Item position entries
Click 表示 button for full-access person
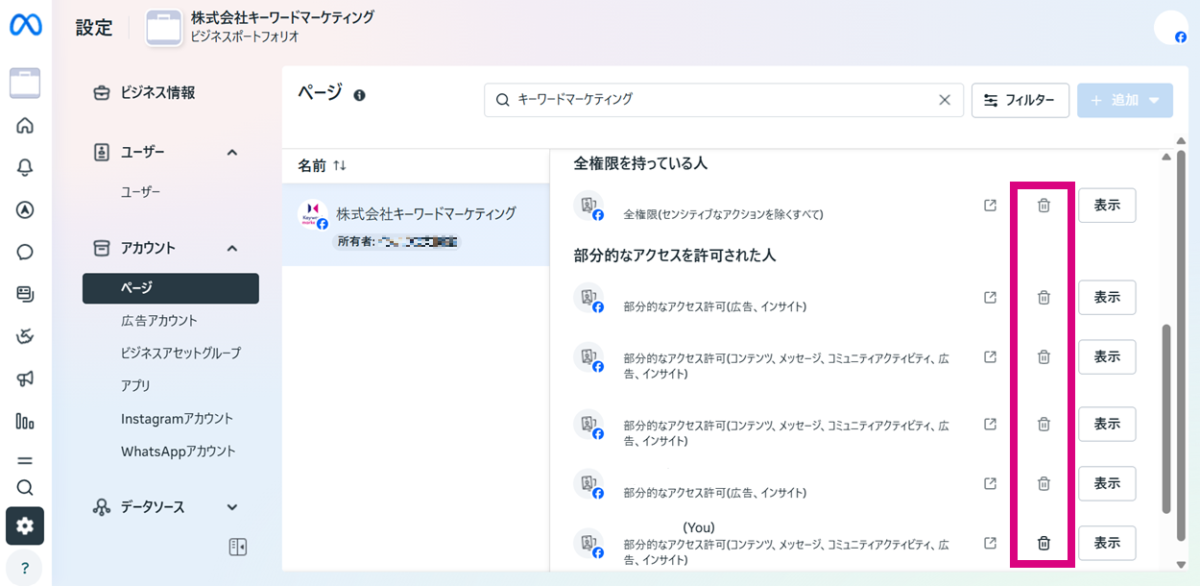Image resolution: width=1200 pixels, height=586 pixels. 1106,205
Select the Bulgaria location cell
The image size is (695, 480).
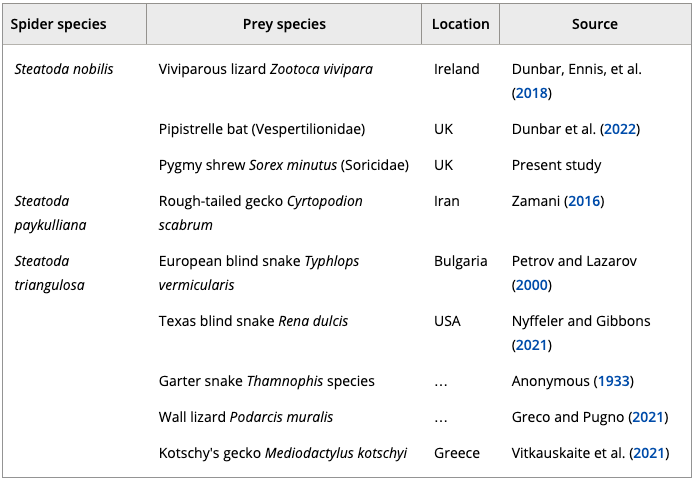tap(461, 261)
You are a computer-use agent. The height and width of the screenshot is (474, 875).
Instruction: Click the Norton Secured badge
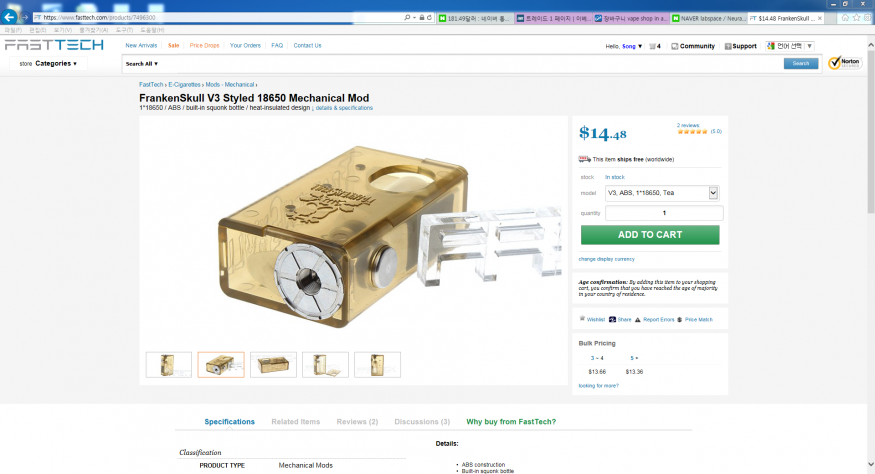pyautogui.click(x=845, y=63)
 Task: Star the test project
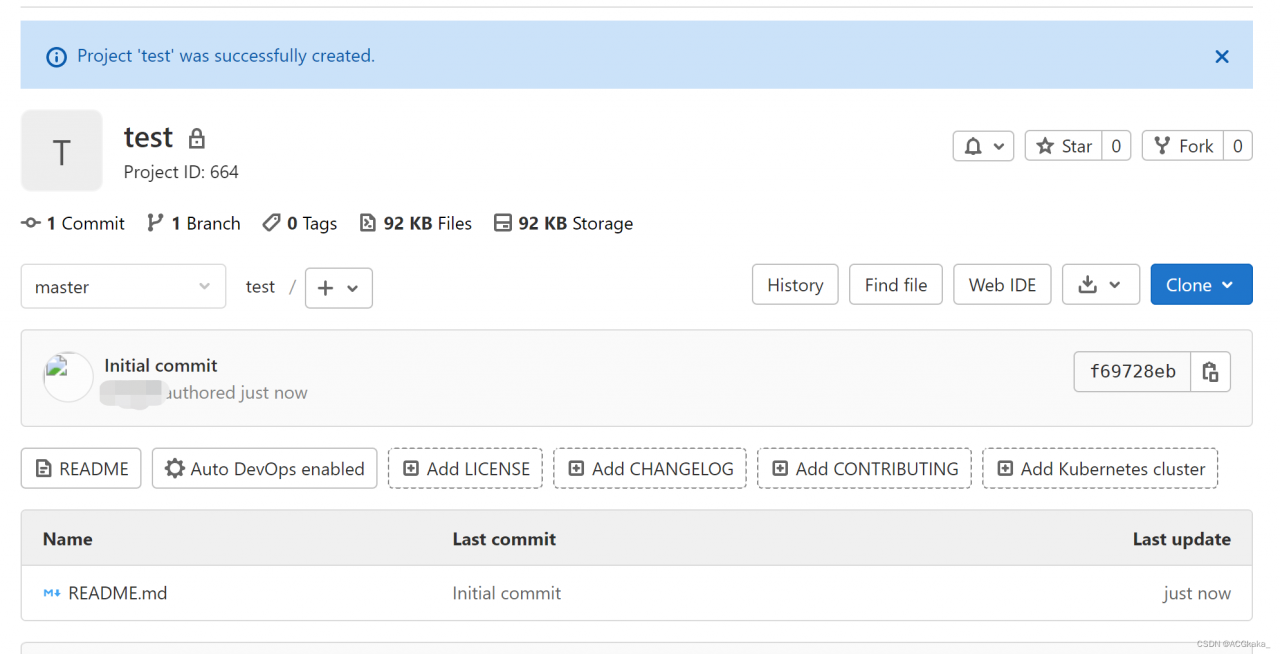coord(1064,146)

---

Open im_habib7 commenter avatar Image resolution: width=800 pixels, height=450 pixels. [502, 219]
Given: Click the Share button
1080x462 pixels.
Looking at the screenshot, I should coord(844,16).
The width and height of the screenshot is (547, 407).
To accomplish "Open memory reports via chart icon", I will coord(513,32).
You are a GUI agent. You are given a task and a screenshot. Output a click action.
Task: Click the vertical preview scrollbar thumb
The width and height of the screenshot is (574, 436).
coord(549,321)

Required work
Can you rescale the data starting at the line that contains "The width and height of the screenshot is (547, 407)." and ending at the line that contains "coord(549,321)"? Give only those lines again in full, requests included, with every coordinate in the answers multiplied by 2.25 and rounded to a whole number, halves up.

Answer for this exercise
The width and height of the screenshot is (547, 407).
To accomplish "Open memory reports via chart icon", I will coord(1154,72).
You are a GUI agent. You are given a task and a screenshot. Output a click action.
Task: Click the vertical preview scrollbar thumb
The width and height of the screenshot is (574, 436).
coord(1235,722)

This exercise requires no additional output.